I stood there and stared at him. I stood there and stared at him in utter disbelief that those words just came out of his mouth.

I wondered if he thought about it. Who I was, how we knew each other, and the assumption he made walking out to the truck.

And what, given all that, what he just said meant.

"I've been playing for three years and I haven't been hurt yet," I told him. Almost gently. Reassuring. With a laugh, with a smile. Since he was genuinely, if so very ironically, concerned.

"Well," he said, "just be careful. We've got two firefighters right now down with hockey related injuries."

"I will," I said seriously. "I will."

He told me to take care, and I told him likewise.

I drove away realizing I was right.

I'd never belonged there, though I could have.

And I laughed all the way home.

Saturday, June 04, 2005

High Thin Wire is updated. Thanks to everyone for pushing.

With the lag, readership has dropped to pretty much zip, so if you enjoy it, spread the word.

Feel free to use the button I use, to the right.


Wednesday, June 01, 2005
I'm being laid off.

I've known for a month, and it was a choice between this or commute up to the city, and I chose this, so it's really not that bad.

What's most interesting is that in the past, it's taken several boxes to get me out of an office.
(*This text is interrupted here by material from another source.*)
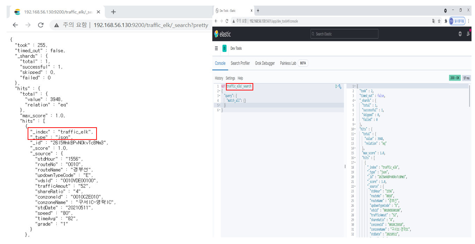Image resolution: width=475 pixels, height=244 pixels.
Task: Switch to the Search Profiler tab
Action: (x=240, y=63)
I mean, like five or six.

Today, I packed up all my shit in half a box. There was even room for my three orchids and a jacket in there.

I can't decide what this means. If it means I need to inhabit my space less, if I'm tidier, or maybe just that I've realized these jobs are never permanent for me, and have gotten to the point where I'm honest about that and treat them that way.

Regardless, I'm done.

I mean, not just with this job.

I think, if I can possibly avoid it, this is the last job like this I'll ever have.